Interview : le fanzinat photo de September Books à 1991, une alternative d’édition autodidacte

Image issue du Zine de 1991 BOOKS "Joe Cruz - Boyhood"

1991 et September Books, deux maisons d’édition indépendantes nées en 2016 autour du fanzine photo, ont pour mot d’ordre la liberté de création… et de fabrication. Entre beaux livres et esthétique trash, on s’est entretenu avec elles pour découvrir le champ des possibles d’un support chargé d’histoire.

N’importe qui peut réaliser un fanzine. Imprimante, papier, colle et le monde est à toi. Popularisé par le mouvement Punk dans les années 70, il devient objet de la contre-culture. Contraction de « fanatic magazine », il naît d’un besoin subversif. Faire savoir, et pas dans les journaux. Faire savoir librement.

Do it yourself

Depuis les années 2010, c’est le grand retour. Avec New York en étendard, le papier n’a pas dit son dernier mot. Mais son propos n’est plus le même. C’est un objet d’art. Il est collectionné et exposé. C’est un support de création. Et la distribution a changé. On a troqué le Mano a Mano pour la jolie place en librairie. En France, des structures mettent en avant ce support. September et 1991 en font partie. Événements, rencontres, les indé ont aussi leur circuit ici à Paris. Entre facilité d’accès et difficulté de publication, le fanzine s’impose comme porte ouverte à la création. On a voulu en savoir plus, c’est chose faite.

« C’est vraiment une niche la photo (…) c’est pour ça qu’on fait des petits tirages »

Fondée en 2016 par Pauline Hisbacq et François Santerre. September Books est une maison d’édition indépendante. Elle publie des livres et des fanzines. Récemment, elle a réalisé des ouvrages avec Amandine Freyd, Eva Louisa Jonas et Louis Gary. Entretien avec François Santerre.
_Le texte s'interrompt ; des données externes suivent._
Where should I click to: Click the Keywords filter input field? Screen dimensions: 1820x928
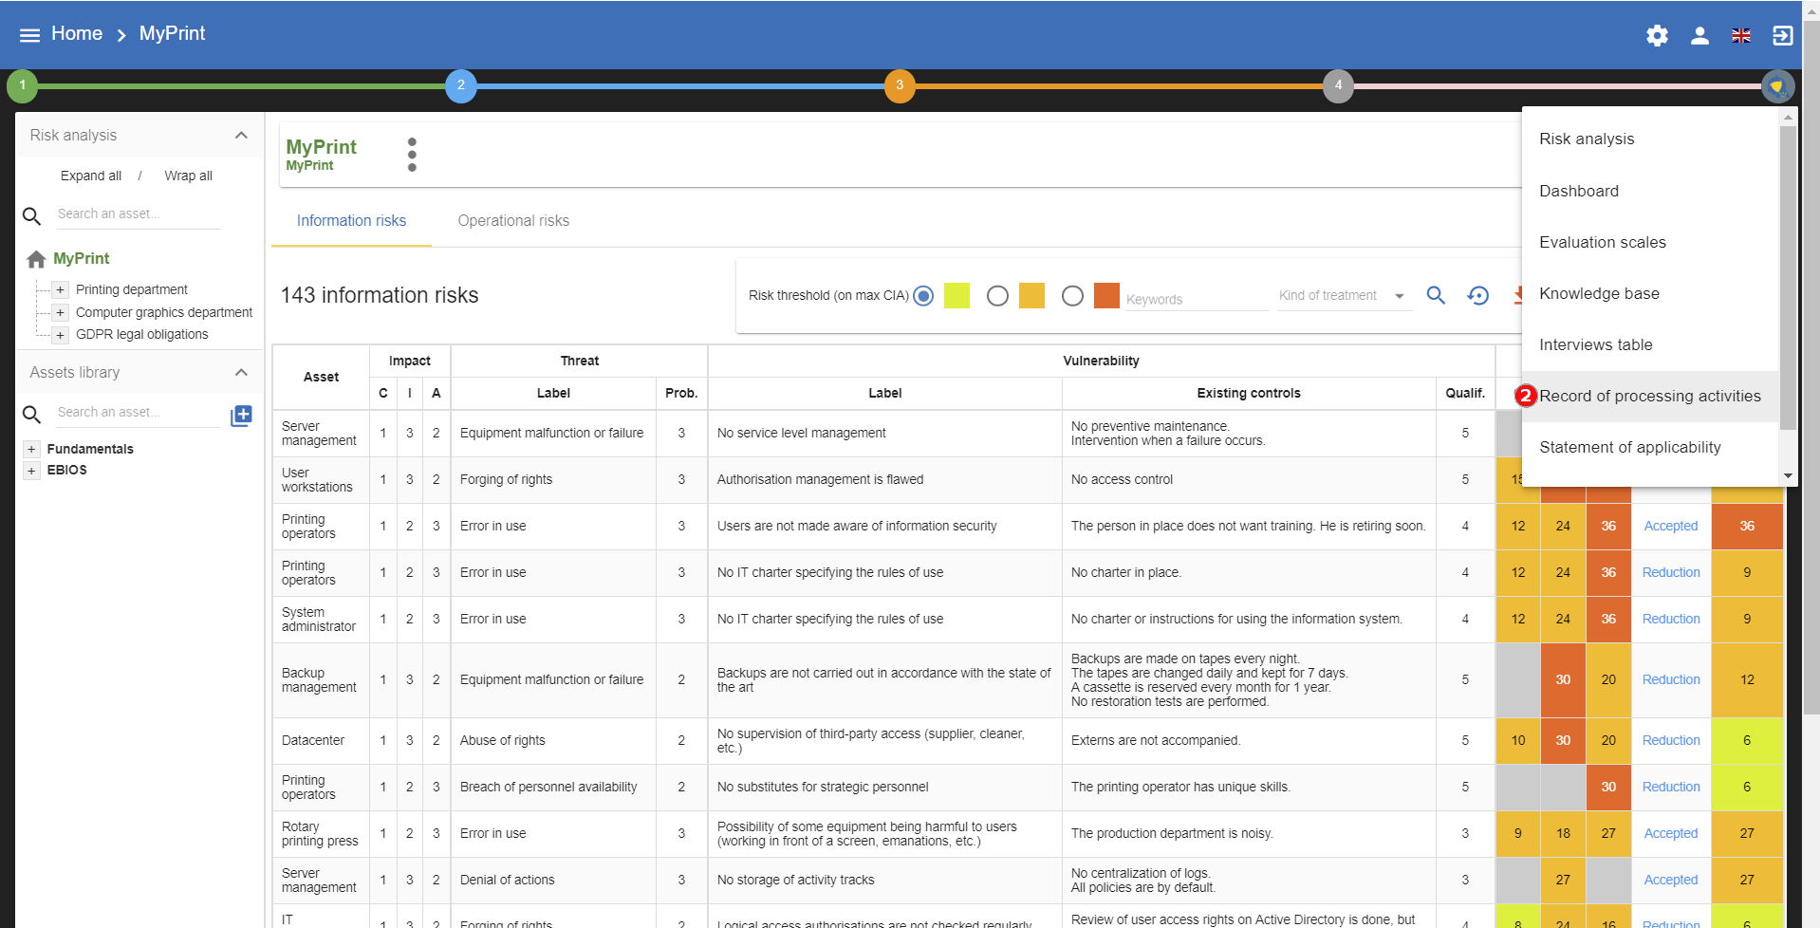(x=1196, y=299)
Le Feu, Pauline Hisbacq, 21 x 29,7, reliure élastique, 2018. Le feu est une collection d’images récoltées sur internet. Ici mises en relation par affinités, chocs, ricochés, elles parcourent les questions du désir, des fantasmes, de l’érotisme, comme un flirt, là où souvent l’imaginaire se nourrit des images.

Comment est né votre intérêt pour le fanzine ?

C’est le meilleur moyen de publier des choses avec une économie qui n’est pas très grande. Le fanzine nous permet de travailler librement parce qu’il n’engage pas de moyens financiers très forts. On s’est pris au jeu parce qu’on s’est rendu compte qu’on aimait les petites séries, autour des travails d’icono. On travaille avec pas mal de photographes qui ne font pas de la photo directement, mais qui puisent des photos soit sur Internet soit sur des bouquins, qui travaillent avec des images qui sont déjà produites.

Votre structure, est-elle d’abord née d’un besoin d’auto-édition ?

Exactement, je faisais de la photo, mais je n’en fait plus trop aujourd’hui. Je voulais sortir un bouquin d’images et j’ai demandé à une pote qui était graphiste de me filer un coup de main. Très vite, on a décidé de publier d’autres personnes.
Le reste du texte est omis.